Mais ce qui est nettement moins réjouissant, c'est, comme je le disais dans le titre de cet article, la bêtise et l'ignorance, teintées d'un nauséabond parfum de racisme anti-asiatique, ont émergé des derniers temps en France, et cela n'a rien de réjouissant. Cela témoigne une fois de plus aussi du malaise qui règne au sein de la société française. Nul n'ignore le racisme dont certaines communautés sont régulièrement victimes en France depuis de nombreuses années déjà, racisme auquel la communauté asiatique -un terme qui ne veut pas dire grand-chose tant il recouvre de nationalités et de cultures différentes, mais c'est celui utilisé ordinairement- avait jusque-là échappé. Les Français, sinon dans leur totalité du moins dans leur immense majorité, on toujours eu un immense respect et de l'admiration pour elle, citant en exemple sa discrétion, son acharnement au travail et sa réussite. Bref une communauté modèle.

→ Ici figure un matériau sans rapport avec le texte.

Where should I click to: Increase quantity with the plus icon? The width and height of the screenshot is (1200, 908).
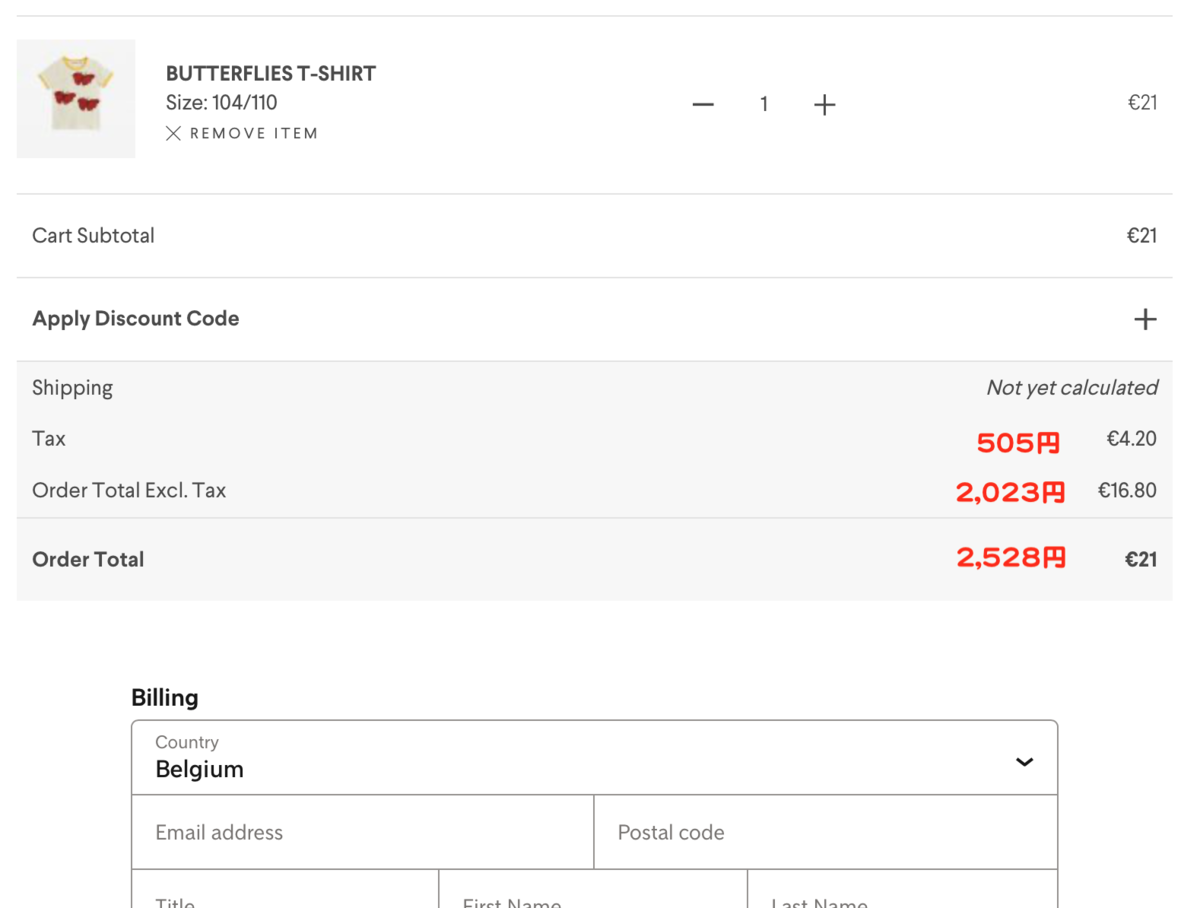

Hélas, tout cela a plus ou moins volé en éclats depuis quelques semaines, et ce racisme anti-asiatique quasiment inexistant jusqu'alors a commencé à montrer son hideux visage. Régulièrement, les médias français se font l'écho de reproches, de rejet, d'insultes à l'égard de cette communauté, et en particulier les Chinois, que certains commencent à craindre et éviter voire rendre responsables de la diffusion du virus en dehors de leur pays, certains allant même jusqu'à demander l'expulsion des Chinois de France. Tout cela sur la base de craintes ridiculement exagérées -ne voit-on même pas des pharmacies en rupture de masques même dans des endroits où il n'y a pas de malades ? Il y a bien, ici et là, quelques plaisanteries bien françaises qui, si elles ne sont pas forcément du meilleur goût, prêtent plus à sourire et font effectivement sourire les asiatiques à qui elles sont faites. Cela, pas de quoi s'en inquiéter bien sûr. Mais les autres manifestations de vrai racisme -il n'y a qu'à se rendre sur certains forums en ligne pour s'en rendre compte- alimentées par l'ignorance et la bêtise, elles, sont autrement inquiétantes et leur poison se propage autrement plus vite que le virus en France. Le problème est que, si tout le monde est persuadé que l'épidémie sera tôt ou tard jugulée, le mal que certains ont distillé au sein d'une certaine frange de la société française, très minoritaire mais bien réelle, risque fort de faire bien plus de dégâts et sur un bien plus long terme que le coronavirus. Ce fléau sera vaincu, que personne n'en doute. Mais cet autre nouveau fléau qu'est le racisme anti-asiatique risque hélas de pas l'être aussi rapidement, et c'est peut-être le plus inquiétant.